Tale movimento di denaro, detto riciclaggio, fa quindi sì che la mafia usufruisca di grandissimi volumi di soldi “puliti”. Vi è poi, attorno a questo, tutta una complessissima rete di altri “servizi” controllati dalla criminalità organizzata, come, per fare solo un esempio, il trasporto degli stupefacenti.
Nell’economia la presenza di suddetti traffici e di aziende ad essi associate è devastante: il professor Parbonetti ha più volte sottolineato, infatti, come non conosca altri fenomeni che permettano una ripresa economica di una zona come la confisca di un’attività legata alla malavita. Un’impresa del genere, ad esempio, a parità di servizi offerti al cliente, risulta molto più competitiva di una “onesta”, poiché si può permettere di offrire prezzi molto inferiori, grazie ai finanziamenti illegali.

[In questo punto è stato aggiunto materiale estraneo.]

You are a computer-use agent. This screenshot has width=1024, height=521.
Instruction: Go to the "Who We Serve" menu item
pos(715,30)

Dal momento che le mafie agiscono in ogni settore dell’economia, dovunque circolino grandi capitali, è evidente quale danno esse provochino alla società.

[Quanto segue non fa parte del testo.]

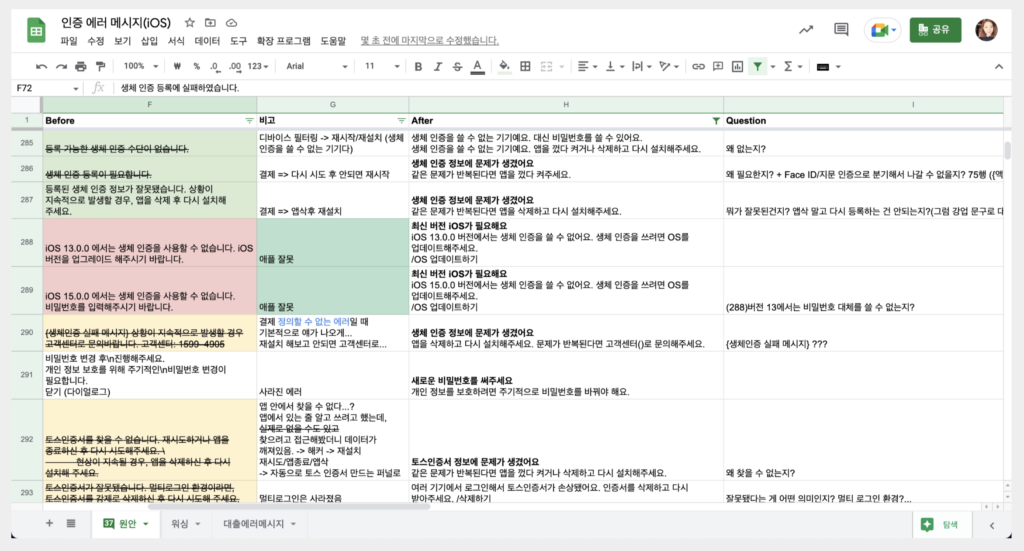Open the comment history icon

Chiediamoci ora cosa possano fare le organizzazioni criminali con tanti soldi (e ci ricolleghiamo all’ambito della “potenza”). Oltre a reinvestire semplicemente per acquisire nuove attività, legali o illegali, avere potere economico permette ai mafiosi di intervenire massicciamente nella vita pubblica della comunità. Di frequente, in cambio di favori, possono infatti offrire finanziamenti o intervenire negli appalti pubblici o ancora sovvenzionare campagne elettorali. È chiaro però che in questo modo delle istituzioni, che dovrebbero risultare rappresentative, di fatto finiscono per soddisfare gli interessi del mafioso e i servizi alla comunità finiscono per dipendere dalla convenienza delle associazioni delinquenti. La libertà e il principio di rappresentanza all’interno dell’istituto democratico, quindi, vengono concretamente circoscritti.
Non si tratta, tuttavia, dell’unico attacco delle mafie alla cittadinanza. Pare infatti scontato chiedersi come una simile organizzazione possa esistere e diffondersi nella società. La risposta che ci si aspetterebbe è che la mafia fa uso dell’intimidazione. Se però la paura può essere un metodo efficace nelle regioni d’origine, non si applica invece nelle zone più economicamente sviluppate del nord dove la presenza malavitosa è altissima. È infatti la convenienza e la convinzione di arricchirsi che fa avvicinare le persone alla mafia. L’omertà, fattore che notoriamente si accompagna alla malavita, non consiste solo di indifferenza per paura, ma anche e soprattutto di tacita approvazione.
Una società che accetta e sostiene una mentalità criminale pur di avere un guadagno molto difficilmente può liberarsi dalla malavita o dar vita a istituzioni liberali funzionanti; la democrazia infatti prevede un forte senso civico, la coscienza di appartenere a una comunità e la ricerca di una buona convivenza e del tornaconto migliore per tutti, aspetti che la mafia di sicuro non contempla. Si aggiunga poi che l’apparato mafioso non può tollerare la discussione e l’esistenza di idee diverse, ma permette un'unica volontà, che si impone con la forza e elimina chi non si allinea.
Ecco allora una morale che, per quanto banale e semplice, è una delle sfide più impegnative dell’epoca contemporanea, come ci dimostra tanta nostra storia. Con la malavita non c’è la democrazia, ma per eliminare la malavita serve, come nella maggior parte delle cose, una scelta sia personale che collettiva: non accettare la mentalità criminale e egoistica, in qualsiasi forma essa compaia.